China resumed buying U.S. soybeans, bringing some relief to farmers in America’s heartland as Chinese President Xi Jinping works toward a trade deal with President Trump.

The world’s largest consumer of the crop bought 1.5 million to 2 million metric tons of American soybeans over 24 hours, with shipments expected to occur sometime during the first quarter, the U.S. Soybean Export Council said, citing unidentified industry sources.

China’s state stockpiler Sinograin and its top food company Cofco are planning more purchases, according to people with knowledge of the plan. On Thursday, the U.S. Department of Agriculture disclosed sales of 1.13 million tons of soybeans to China.

The purchases represent a major gesture by China toward easing tensions between the world’s two largest economies.

Soybeans have become the poster child of the trade dispute, with China shunning imports that affected farmers in rural communities who largely voted for Trump in 2016. Futures in Chicago tumbled as the 2018 harvest piled up, unsold, in silos, bins and bags across the Midwest.

“The shipments, mainly from the Pacific Northwest, will help reduce stockpile pressures for U.S. soybean farmers,” said Li Qiang, chief analyst with Shanghai JC Intelligence Co.
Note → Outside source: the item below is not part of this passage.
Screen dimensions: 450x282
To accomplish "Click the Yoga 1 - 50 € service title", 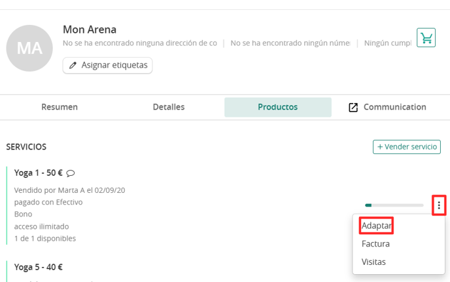I will (x=38, y=173).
Also, “these shipments can ease China’s own shortage of supplies in the first quarter of the year.”

This is the first significant purchase since the two countries began imposing tit-for-tat tariffs, with China slapping a 25% retaliatory levy on American soybeans after Trump imposed duties on billions of dollars’ worth of goods from China.

Trump had hailed a breakthrough on agriculture as part of the trade truce agreed to in his meeting with Xi this month and tweeted, “Farmers, I LOVE YOU!”

But Thursday’s news didn’t impress the market. Soybean futures fell.

The soybean market is looking for much higher sales to China to put a dent in the mountain of beans stockpiled in the United States. Inventories are set to double to a record 25.99 million tons, according to the USDA.

“We are disappointed with the sales to China,” Ted Seifried, chief market strategist at Zaner in Chicago, said in an email. “We needed at least 10 million metric tons, we got 1.1 million.”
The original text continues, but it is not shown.